» RECORD EXCERPTS
* * *

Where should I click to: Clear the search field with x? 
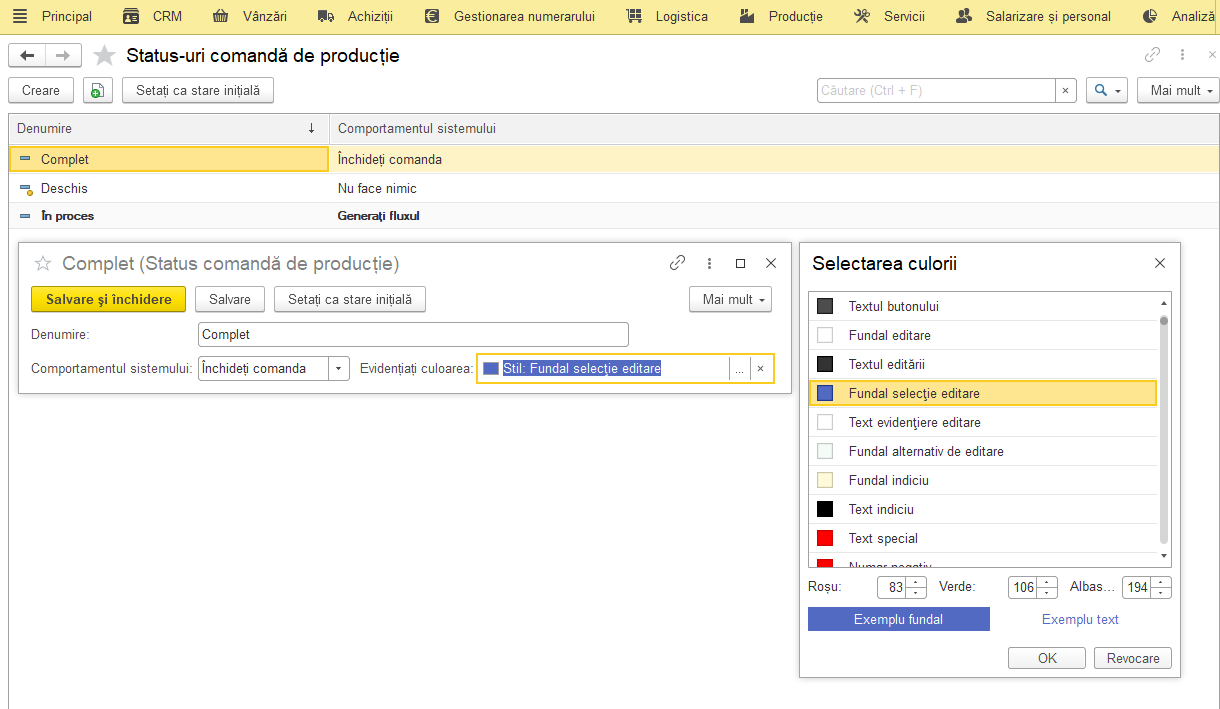pyautogui.click(x=1065, y=90)
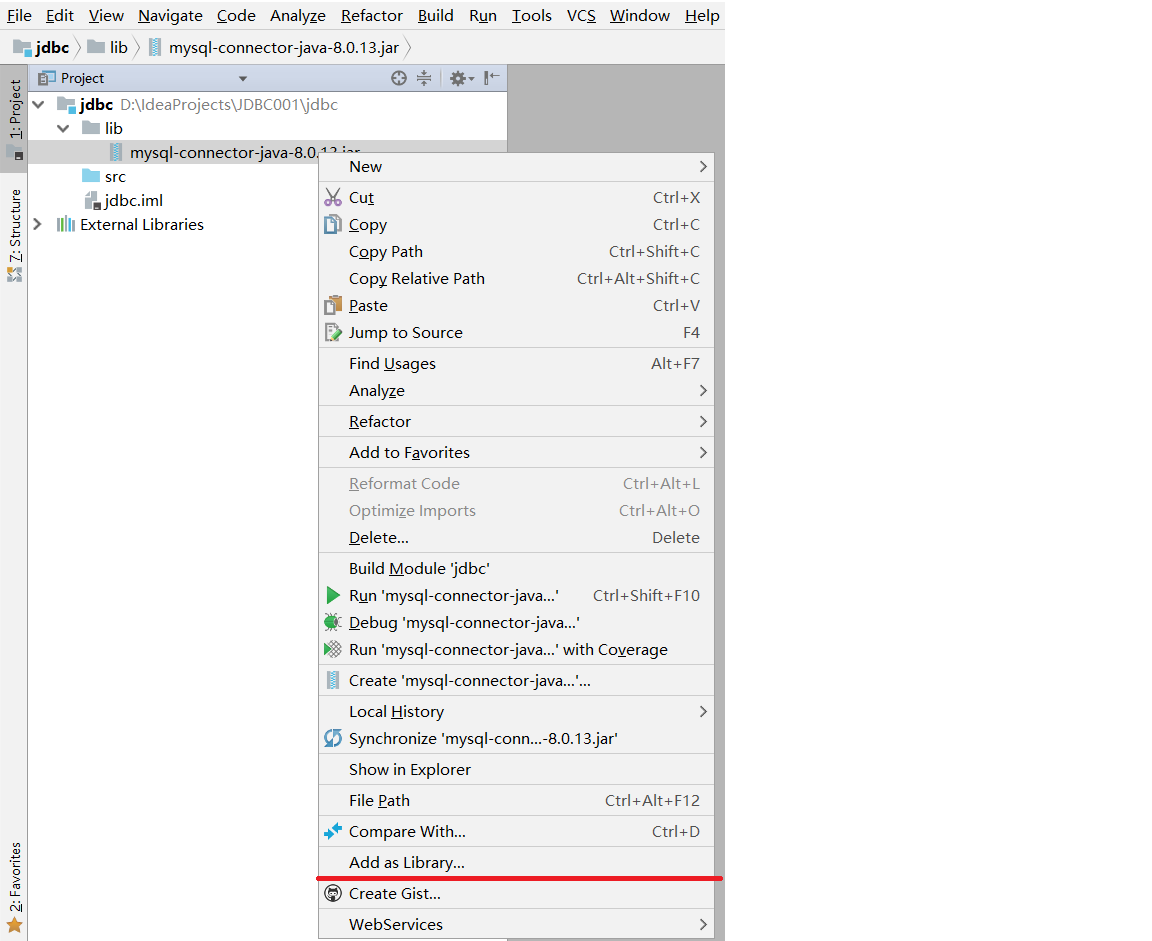Open the VCS menu
1152x941 pixels.
(x=581, y=15)
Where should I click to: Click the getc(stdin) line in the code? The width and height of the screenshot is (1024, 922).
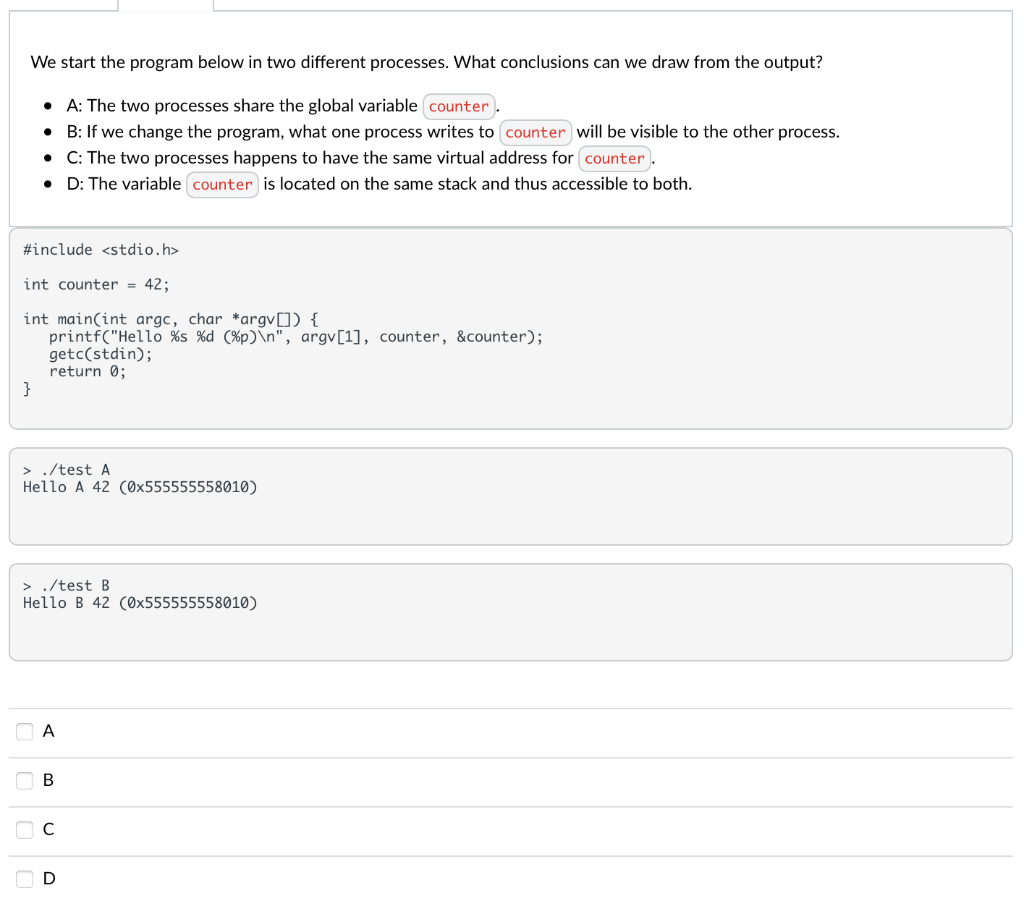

* * *

» TO DO
Extract every line above that contains the word "should".

» ANSWER TO THIS EXERCISE
Where should I click to: Clear the search field with x? 
Where should I click to: Click the getc(stdin) line in the code? The width and height of the screenshot is (1024, 922).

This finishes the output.